- Traders cashing out of ETFs after adding $442 million in 2015
- Russian equities are third-best performers worldwide this year
Russian stocks are posting some of the best returns in the world this year. And foreign investors just don’t seem all that interested.
Traders have pulled more than $448 million from Russia-focused exchange-traded funds in 2016, data compiled by Bloomberg show. Only ETFs investing in China and Taiwan have had bigger outflows in emerging markets. Investors added about $442 million into Russia-dedicated funds in 2015 even as the nation’s stocks dropped for the third year in a row.
The Russian funds have been shrinking this year amid concern that the equity rebound is running out of steam as a rally in oil prices, which largely influence the country’s financial markets, falters. Economists forecast an L-shaped recovery for Russia, where a sharp decline is followed by a prolonged period of slow growth. For investors, this means its time to find opportunities elsewhere, according to Rudolph-Riad Younes, who sold his stake in the largest Russia-focused fund as a portfolio manager at R-Squared Capital Management LP last year after holding it since 2009.
“At some point the ETF was a good way to play a tactical trade on Russia, but the momentum is gone and people got out,” Younes said by phone. “Russian stocks rise as oil rises, they drop as oil falls, but it’s a rather boring market that right now doesn’t have a lot of potential.”
Russia, the world’s largest energy exporter, is mired in its second year of recession as oil selling for a little more than half its five-year average price exacerbates the impact of international sanctions linked to the Ukraine conflict. Tim Love, a money manager who helps oversee $130 billion at GAM UK Ltd, still sees opportunities for selective investing in Russia, as some stock valuations already reflect the impact of foreign sanctions and lower crude prices.
“Some sectors of the market in Russia are doing better than others, and I think you’re much better off buying individual stocks than an ETF,” Love said by phone from London. “I’m quite optimistic on Russia at these levels.”
Love is overweight Russian exporters in his portfolio and likes stocks including Novolipetsk Steel PJSC, Bashneft PJSC and GMK Norilsk Nickel PJSC. He said he used the VanEck Vectors Russia ETF as a temporary vehicle to gain exposure to the market before reallocating the capital to individual stocks.
The VanEck Vectors Russia ETF, the largest focused on the nation’s equities, has posted a net outflow of $332 million this year, and the number of shares outstanding slid 20 percent from a record high in late March.
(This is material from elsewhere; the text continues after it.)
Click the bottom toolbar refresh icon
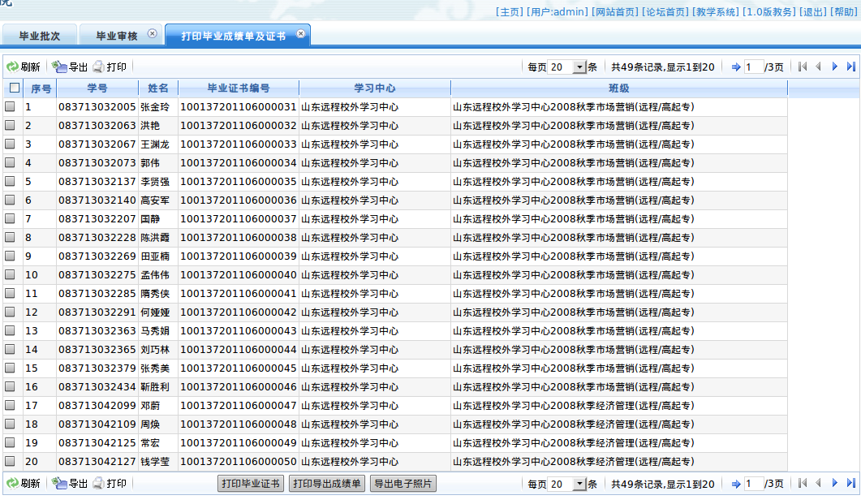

The price has rallied 20 percent this year as of 11:31 a.m. in New York, placing it among the 20 best-performing U.S.-listed ETFs of similar size. The $285 million iShares MSCI Russia Capped ETF has gained 21 percent percent in 2016, while the $52 million VanEck Vectors Russia Small-Cap ETF has appreciated 42 percent.
Russian stocks in the dollar-denominated RTS Index have rallied 23 percent in 2016, the best performance in the world after equities in Peru and Brazil. The RTS jumped 2.7 percent to 934.99 on Monday in the second day of gains.
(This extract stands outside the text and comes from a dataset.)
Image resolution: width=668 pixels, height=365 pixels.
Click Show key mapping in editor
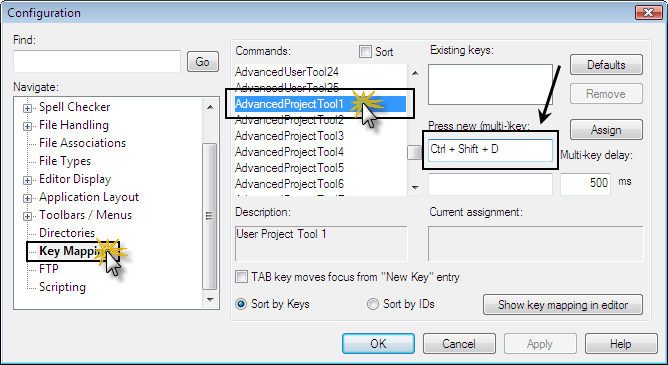point(563,305)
While Russia is poised to emerge from its longest recession in two decades, economists forecast slow growth throughout 2017. Gross domestic product will shrink 1 percent this year and expand 1.2 percent and 1.5 percent in 2017 and 2018, according to the median estimates of economists surveyed by Bloomberg. GDP increased 5.1 percent in 2010 following the global financial crisis of 2008-2009. Brent crude, the oil grade used to price the nation’s main export blend, has slid from $115 a barrel in June 2014 to $50.36 on Monday.
“Nothing is happening to stir investors’ interest in Russian market,” Vladimir Vedeneev, chief investment officer of Raiffeisen Asset Management in Moscow, said by phone last week. “As sanctions are still in place and oil levels are far from where they were two years ago, investors who aren’t tied to the market are looking for opportunities somewhere else.”